DOCUMENT SEGMENT.

○ ○ ○ ○ ○

Abstract_EANA2024-180

Abstract EANA2024-180

From Oceans to Icy Moons: Utilizing Advanced Imaging Flow Cytometry for Life and Chemical Biosignature Detection

Anirban Jana (1), Sathesh Raj V Periasamey (1), Gayantonia Franze (2), Terje Berge (2), Olga Mangoni (1), Francesco Bolinesi (1), Paola Manini (1)

(1) University of Naples Federico II, Italy, (2) Institute of Marine Research (IMR), Flødevigen Research Station, Norway

The search for life beyond Earth is a central focus of astrobiology, particularly on icy moons such as Europa and Enceladus, where subsurface oceans and transient water plumes offer promising environments for microbial life. This study explores the potential of advanced imaging flow cytometry, traditionally used in marine ecology, for astrobiological research.

We present novel insights from an ecological study conducted in the North Sea, where imaging flow cytometry(FlowCam) was employed to analyze the community structure of zooplankton under varying environmental conditions. The North Sea can potentially serve as a terrestrial analog for the dynamic aquatic environments expected on icy moons, offering a unique opportunity to evaluate the capabilities of imaging flow cytometry in detecting and characterizing diverse biological communities in situ.

Our findings demonstrate the effectiveness of imaging flow cytometry in rapidly identifying and categorizing a wide range of aquatic organisms, highlighting its potential application for future space missions. More importantly, we explore the broader capabilities of this technology in detecting biomolecules and chemical signatures indicative of life. The ability to analyze particulate organic matter and detect potential biosignatures such as specific lipids, pigments, and other complex organic molecules positions imaging flow cytometry as a versatile tool in the astrobiological toolkit.

We discuss the necessary adaptations for advanced imaging flow cytometry instruments such as Amnis ImageStreamX Mark II or FlowSight to operate under the extreme conditions of space, such as miniaturization, automation, and resilience to radiation and low temperatures. Furthermore, the instrument's potential to complement existing astrobiological tools by providing rapid, non-invasive screening of liquid samples, aiding in the detection of potential biomarkers and chemical signatures of life are examined.

By leveraging insights from the North Sea study and considering the application of imaging flow cytometry to ocean worlds and icy moons, we propose that this technology could significantly advance future missions. It has the potential to enhance our capability to detect life or life-like processes in extraterrestrial aquatic environments by providing both biological and chemical biosignature detection.

○ ○ ○ ○ ○

INFORMATION.
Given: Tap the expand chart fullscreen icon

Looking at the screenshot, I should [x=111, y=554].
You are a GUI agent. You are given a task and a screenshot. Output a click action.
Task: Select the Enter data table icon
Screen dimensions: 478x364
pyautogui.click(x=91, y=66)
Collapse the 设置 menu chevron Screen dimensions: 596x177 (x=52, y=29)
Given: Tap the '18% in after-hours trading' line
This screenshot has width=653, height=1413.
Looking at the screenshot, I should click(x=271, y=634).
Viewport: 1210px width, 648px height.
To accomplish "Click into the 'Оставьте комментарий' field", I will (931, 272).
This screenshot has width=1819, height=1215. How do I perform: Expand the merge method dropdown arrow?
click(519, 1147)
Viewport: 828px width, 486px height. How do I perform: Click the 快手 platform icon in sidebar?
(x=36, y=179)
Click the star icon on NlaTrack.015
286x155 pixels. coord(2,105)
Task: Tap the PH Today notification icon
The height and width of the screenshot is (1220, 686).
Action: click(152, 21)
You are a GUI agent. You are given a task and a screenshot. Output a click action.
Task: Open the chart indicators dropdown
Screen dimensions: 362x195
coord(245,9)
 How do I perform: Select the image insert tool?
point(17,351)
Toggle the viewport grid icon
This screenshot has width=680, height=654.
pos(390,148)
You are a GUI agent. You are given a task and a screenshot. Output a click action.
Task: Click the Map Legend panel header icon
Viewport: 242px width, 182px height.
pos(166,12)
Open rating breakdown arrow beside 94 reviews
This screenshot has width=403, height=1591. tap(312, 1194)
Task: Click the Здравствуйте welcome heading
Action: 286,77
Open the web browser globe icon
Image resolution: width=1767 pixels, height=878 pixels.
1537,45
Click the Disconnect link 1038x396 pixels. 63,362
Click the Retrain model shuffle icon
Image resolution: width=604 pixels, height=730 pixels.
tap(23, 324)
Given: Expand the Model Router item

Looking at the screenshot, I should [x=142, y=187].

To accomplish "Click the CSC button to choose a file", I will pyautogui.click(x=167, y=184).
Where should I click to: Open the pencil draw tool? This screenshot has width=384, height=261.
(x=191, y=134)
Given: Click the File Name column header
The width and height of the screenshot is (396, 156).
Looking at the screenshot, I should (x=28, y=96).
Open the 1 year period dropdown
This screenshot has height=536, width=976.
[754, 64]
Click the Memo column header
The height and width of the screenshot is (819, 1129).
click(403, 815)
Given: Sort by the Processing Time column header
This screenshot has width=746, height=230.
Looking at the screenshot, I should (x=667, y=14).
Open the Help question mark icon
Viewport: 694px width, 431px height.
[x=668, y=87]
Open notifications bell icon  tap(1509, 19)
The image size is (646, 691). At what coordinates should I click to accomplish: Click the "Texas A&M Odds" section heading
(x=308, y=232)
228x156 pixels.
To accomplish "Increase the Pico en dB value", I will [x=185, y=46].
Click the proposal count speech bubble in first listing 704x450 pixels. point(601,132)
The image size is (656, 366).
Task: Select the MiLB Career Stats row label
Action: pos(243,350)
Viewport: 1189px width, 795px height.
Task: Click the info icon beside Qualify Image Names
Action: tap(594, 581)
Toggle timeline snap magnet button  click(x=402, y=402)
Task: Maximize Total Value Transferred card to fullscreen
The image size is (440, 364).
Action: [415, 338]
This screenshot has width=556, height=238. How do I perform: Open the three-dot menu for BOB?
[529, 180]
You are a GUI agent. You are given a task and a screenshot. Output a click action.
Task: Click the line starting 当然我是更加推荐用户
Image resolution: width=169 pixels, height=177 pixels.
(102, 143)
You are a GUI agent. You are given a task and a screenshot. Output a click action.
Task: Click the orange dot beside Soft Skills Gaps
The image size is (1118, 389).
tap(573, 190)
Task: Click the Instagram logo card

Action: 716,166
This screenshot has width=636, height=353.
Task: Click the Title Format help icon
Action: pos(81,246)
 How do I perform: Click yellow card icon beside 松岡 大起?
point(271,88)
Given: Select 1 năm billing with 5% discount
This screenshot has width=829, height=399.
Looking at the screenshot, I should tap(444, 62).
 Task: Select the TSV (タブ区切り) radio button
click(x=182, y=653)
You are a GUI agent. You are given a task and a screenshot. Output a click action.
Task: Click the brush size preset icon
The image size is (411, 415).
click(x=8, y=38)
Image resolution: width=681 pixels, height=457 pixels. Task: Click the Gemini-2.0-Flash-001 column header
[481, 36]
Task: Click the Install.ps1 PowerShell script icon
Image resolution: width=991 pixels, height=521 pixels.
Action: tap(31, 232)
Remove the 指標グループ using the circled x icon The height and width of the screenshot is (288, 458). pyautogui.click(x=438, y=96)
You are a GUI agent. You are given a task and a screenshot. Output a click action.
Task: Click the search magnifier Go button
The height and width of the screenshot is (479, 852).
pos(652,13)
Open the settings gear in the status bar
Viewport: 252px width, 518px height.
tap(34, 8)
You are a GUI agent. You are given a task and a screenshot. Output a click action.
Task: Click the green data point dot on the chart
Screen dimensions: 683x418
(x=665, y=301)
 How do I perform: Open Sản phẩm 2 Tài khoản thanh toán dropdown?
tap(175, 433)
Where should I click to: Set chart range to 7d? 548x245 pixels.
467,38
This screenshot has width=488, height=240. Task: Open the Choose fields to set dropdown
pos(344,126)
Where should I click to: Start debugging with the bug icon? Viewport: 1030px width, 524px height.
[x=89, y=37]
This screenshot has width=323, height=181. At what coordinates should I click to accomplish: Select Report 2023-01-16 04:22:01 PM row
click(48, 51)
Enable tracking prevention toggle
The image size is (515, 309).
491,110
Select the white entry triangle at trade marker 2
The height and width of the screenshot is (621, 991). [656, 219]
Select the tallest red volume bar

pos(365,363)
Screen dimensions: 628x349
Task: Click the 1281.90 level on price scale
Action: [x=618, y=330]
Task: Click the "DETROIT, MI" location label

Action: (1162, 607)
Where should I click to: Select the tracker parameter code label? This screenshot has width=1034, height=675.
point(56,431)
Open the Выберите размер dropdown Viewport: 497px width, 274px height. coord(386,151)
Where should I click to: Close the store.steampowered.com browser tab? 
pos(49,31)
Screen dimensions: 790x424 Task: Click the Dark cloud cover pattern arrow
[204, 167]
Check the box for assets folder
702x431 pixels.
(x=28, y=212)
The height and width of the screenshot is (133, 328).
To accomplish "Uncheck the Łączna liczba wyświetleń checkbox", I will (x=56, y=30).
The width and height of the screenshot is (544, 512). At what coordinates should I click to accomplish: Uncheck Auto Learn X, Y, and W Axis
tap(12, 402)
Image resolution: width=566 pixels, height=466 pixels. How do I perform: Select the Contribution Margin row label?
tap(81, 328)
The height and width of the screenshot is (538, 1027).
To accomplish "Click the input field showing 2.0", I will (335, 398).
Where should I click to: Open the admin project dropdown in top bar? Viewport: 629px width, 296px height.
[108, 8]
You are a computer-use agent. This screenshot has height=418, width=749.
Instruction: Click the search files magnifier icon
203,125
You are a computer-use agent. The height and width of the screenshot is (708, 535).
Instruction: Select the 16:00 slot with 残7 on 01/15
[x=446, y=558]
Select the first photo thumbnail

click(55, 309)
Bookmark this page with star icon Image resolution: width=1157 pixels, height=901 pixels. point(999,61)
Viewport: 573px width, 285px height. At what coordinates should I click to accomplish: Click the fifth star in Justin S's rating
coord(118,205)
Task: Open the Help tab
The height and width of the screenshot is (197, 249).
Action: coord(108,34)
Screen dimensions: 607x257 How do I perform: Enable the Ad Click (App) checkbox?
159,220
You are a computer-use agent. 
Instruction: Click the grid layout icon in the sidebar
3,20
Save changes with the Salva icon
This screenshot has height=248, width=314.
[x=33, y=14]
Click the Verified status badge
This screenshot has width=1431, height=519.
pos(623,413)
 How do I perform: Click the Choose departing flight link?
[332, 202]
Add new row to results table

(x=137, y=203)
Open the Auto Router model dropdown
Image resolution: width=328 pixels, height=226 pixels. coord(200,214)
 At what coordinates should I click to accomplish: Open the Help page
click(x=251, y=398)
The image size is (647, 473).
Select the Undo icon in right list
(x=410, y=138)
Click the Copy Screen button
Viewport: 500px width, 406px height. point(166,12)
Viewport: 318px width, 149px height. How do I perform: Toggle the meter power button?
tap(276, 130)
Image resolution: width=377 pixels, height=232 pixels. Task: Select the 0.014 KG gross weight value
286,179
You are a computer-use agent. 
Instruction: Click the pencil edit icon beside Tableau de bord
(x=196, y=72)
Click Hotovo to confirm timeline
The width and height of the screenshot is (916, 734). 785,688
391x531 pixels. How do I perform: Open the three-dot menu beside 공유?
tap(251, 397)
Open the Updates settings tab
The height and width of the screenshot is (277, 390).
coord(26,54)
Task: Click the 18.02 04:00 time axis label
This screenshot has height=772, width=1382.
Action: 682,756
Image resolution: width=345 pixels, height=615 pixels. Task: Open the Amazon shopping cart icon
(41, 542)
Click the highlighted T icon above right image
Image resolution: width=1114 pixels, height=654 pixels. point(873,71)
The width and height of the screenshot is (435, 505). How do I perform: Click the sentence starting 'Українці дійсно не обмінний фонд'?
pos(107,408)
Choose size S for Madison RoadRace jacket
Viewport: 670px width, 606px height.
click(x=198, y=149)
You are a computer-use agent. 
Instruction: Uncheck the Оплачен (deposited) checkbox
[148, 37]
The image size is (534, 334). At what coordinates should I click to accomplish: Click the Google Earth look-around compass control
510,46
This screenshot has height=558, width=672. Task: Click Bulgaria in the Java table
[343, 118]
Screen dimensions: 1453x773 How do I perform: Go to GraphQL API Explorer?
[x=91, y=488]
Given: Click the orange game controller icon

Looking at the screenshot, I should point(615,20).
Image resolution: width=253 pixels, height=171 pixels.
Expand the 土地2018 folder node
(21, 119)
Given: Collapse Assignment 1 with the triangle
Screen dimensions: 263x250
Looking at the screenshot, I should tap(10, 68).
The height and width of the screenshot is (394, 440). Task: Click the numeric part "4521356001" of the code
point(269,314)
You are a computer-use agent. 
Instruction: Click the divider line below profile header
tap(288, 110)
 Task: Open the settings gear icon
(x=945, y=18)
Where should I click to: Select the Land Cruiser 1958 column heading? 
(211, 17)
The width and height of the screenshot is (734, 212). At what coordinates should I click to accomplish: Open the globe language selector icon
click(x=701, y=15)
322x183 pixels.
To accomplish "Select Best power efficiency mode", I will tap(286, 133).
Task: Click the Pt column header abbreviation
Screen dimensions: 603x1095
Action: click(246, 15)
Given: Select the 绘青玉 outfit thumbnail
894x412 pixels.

○ ○ ○ ○ ○

WORK TO BE COMPLETED. In the abstract on imaging flow cytometry for biosignature detection, which group of organisms had its community structure analyzed in the North Sea study?

OUTPUT OF THE EXERCISE. Zooplankton.